In order to acquire a more meaningful perspective, though, our observations need to be used in conjunction with the business theories that have been developed to explain globalisation in its end-of-the-XX Century version. We mean words such as global value chain and oligopsonist, concepts that serve a simple purpose: to identify the global player who controls the value generation of its own industry. In case of coffee, oligopsonists are living proof of the fact that these concepts are not cosmetic jargon used by business-school students to get their degree: they are conceptual models intended to explain razor-sharp realities and why – be it be Romania, Brazil or the Philippines – it is difficult to find a coffee market where one of the coffee oligopsonists does not lead the way.

Viral marketing, 360° co-marketing concepts, redundant and ubiquitous brand promotion are the oligopsonist’s most visible features. Underneath this colourful window dressing lies an excruciating financial mass and relative or absolute control of the distribution channels, critical features for anybody willing to succeed in mass seduction. These corporations can adapt their language to every single level of socio-political spheres, shaping the normative ambient and imaging their own future as much as they tend to sell us our own.

Seen through the filter of such analyses, R&D creates a steep hurdle for smaller players, when oligopsonists pour hundreds of patents on the market. Yet we saw that R&D may be an opportunity for small companies: because innovation is a job better suited for small teams than it is for slow, hierarchy-rich, bureaucratic corporations. Indeed, whenever technology is still fluid, innovation tools lie within the reach of small players and these last become extremely challenging or tempting (depending always on your point of view) for larger players: they represent a shortcut to competitive advantage.
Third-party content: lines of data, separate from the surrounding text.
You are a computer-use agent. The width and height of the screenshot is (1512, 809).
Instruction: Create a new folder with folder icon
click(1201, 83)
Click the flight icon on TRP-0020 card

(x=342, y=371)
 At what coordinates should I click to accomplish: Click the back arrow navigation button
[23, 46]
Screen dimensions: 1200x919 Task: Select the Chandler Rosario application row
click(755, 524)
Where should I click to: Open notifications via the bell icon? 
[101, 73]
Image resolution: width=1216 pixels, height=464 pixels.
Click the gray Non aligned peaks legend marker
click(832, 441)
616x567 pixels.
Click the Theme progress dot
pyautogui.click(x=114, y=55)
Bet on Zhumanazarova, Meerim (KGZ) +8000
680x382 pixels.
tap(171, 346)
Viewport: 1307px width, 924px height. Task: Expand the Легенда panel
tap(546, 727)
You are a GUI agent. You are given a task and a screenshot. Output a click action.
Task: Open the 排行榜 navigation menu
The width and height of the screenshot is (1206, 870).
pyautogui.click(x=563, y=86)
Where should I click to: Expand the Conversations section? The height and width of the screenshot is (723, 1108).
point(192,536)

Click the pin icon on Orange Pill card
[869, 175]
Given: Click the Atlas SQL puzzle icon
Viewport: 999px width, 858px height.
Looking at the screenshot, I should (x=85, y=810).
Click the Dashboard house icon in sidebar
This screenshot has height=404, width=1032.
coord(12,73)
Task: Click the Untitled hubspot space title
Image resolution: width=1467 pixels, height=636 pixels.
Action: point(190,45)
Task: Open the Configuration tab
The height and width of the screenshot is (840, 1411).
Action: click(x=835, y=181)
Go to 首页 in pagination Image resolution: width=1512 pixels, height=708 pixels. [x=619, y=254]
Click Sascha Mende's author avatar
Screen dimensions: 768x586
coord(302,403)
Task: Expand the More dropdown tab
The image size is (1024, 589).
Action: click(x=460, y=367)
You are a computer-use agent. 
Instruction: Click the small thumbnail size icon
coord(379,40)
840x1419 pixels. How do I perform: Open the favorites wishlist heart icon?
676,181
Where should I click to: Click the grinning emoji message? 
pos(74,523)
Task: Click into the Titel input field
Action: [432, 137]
This is why, if we take an example from the portable phone business, Apple acquired FingerWorks, a smaller company that had developed some of the touchscreen technology the iPhone is praised for. Apple, now, owns interely those delightful (and patented) features: this means that for a long time, up to twenty years, Apple will most likely prevent those features from appearing in any similar mobile phone. No wonder that when you search “iPhone” on Google it gives 454 million hits while “God” makes just 372 million. I had tried the same search in September 2009 and it was different: “God” racked up 381 million hits, while the iPhone had “only” 372 million. I guess that - in the last five months - something must have been brewing up there, in heaven.